Входит женщина с отцветшим лицом и отвисшими мешками щек у челюстей.
— Чем, — говорит, — батюшка, служить прикажете?
— Матушка, — восклицаю, — Домна Платоновна?
— Я, сударь, я.
— Как вы здесь?
— Бог так велел.
— Поберегите, — прошу, — моего больного.
— Как своего родного поберегу.
— Что ж ваша торговля?
— А вот моя торговля: землю продать, да небо купить. Решилась я, друг мой, своей торговли. Зайди, — шепчет, — ко мне.
Я зашел. Каморочка сырая, ни мебели, ни шторки, только койка да столик с самоваром и сундучок крашеный.
— Будем, — говорит, — чай пить.
— Нет, — отвечаю, — покорно вас благодарю, некогда.
— Ну так заходи когда другим разом. Я тебе рада, потому я разбита, друг мой, в последняя разбита.
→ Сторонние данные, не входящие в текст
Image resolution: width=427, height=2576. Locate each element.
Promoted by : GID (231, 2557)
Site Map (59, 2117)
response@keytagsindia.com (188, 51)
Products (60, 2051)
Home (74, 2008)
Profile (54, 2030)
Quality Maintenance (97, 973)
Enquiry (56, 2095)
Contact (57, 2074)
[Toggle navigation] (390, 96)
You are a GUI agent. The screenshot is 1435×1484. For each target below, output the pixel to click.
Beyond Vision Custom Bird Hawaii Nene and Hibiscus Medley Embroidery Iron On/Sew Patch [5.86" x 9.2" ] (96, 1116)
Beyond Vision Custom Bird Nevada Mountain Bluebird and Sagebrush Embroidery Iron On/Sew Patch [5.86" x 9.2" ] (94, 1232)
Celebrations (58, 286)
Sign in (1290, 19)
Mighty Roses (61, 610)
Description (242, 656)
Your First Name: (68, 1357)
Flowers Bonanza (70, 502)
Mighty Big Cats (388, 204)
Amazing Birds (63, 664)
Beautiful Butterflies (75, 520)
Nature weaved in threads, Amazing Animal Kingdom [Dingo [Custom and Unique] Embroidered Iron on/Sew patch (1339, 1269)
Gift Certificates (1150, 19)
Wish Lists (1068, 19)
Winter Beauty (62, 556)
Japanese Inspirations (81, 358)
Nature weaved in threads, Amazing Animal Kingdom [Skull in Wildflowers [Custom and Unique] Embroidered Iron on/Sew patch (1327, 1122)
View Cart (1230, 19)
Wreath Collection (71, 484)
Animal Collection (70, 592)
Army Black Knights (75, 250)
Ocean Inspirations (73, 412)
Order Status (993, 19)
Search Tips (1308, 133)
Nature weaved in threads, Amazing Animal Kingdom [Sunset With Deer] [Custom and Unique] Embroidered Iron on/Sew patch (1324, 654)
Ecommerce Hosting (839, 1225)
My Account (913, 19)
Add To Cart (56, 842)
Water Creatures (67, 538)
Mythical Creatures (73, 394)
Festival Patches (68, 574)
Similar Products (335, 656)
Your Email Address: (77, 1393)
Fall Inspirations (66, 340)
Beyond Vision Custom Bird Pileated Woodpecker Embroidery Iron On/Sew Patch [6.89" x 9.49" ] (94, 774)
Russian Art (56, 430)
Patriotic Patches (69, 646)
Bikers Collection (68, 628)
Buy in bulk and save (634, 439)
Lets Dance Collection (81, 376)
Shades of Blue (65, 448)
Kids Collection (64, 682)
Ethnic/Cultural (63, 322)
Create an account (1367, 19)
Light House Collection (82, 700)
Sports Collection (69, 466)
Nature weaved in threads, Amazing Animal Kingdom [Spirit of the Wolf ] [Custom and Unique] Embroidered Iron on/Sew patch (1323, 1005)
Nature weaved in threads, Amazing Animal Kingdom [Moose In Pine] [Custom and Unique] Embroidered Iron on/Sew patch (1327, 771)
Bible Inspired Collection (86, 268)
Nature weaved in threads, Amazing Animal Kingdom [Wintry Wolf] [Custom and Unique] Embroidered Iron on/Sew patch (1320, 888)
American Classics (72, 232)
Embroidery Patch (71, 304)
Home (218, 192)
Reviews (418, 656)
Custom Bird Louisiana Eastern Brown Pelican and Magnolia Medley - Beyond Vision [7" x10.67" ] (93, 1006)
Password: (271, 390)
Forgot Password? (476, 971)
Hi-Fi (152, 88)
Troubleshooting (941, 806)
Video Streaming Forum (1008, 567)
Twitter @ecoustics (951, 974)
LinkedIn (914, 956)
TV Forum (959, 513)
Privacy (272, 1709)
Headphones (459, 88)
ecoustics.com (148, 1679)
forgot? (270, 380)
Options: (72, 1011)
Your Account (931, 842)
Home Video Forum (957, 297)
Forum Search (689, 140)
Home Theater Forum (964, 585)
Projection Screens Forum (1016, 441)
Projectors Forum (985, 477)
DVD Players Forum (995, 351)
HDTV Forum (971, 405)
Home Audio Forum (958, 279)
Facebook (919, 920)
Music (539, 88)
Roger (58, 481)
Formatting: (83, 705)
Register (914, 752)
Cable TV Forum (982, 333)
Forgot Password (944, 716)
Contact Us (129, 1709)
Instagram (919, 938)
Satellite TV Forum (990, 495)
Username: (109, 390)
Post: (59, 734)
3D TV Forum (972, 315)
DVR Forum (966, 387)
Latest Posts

— Что же с вами такое случилось?
— Уста мои этого рассказать не могут, и сердцу моему очень больно, и, сделай милость, ты меня не спрашивай.
— И отчего, — говорю, — вы это так вдруг осунулись?
— Осунулась! что ты, господь с тобой! ни капли я не осунулась.
Домна Платоновна торопливо выхватила из кармана крошечное складное зеркальце, поглядела на свои блеклые щеки и заговорила:
— Ни крошечки я не осунулась, и то это теперь к вечеру, а с утра я еще гораздо свежее бываю.
Смотрю я на Домну Платоновну и понять не могу, что в ней такое? а только вижу, что что-то такое странное.
Показалось мне, что, кроме того, что все ее лицо поблекло и обвисло, будто оно еще слегка подштукатурено и подкрашено, а тут еще эта тревога при моем замечании, что она осунулась… Непонятная, думаю, притча!
Не прошло после этого месяца, как вдруг является ко мне какой-то солдат из больницы и неотступно требует меня сейчас к Домне Платоновне.
Взял извозчика и приезжаю. На самых воротах встречает меня сама Домна Платоновна и прямо кидается мне на грудь с плачем и рыданием.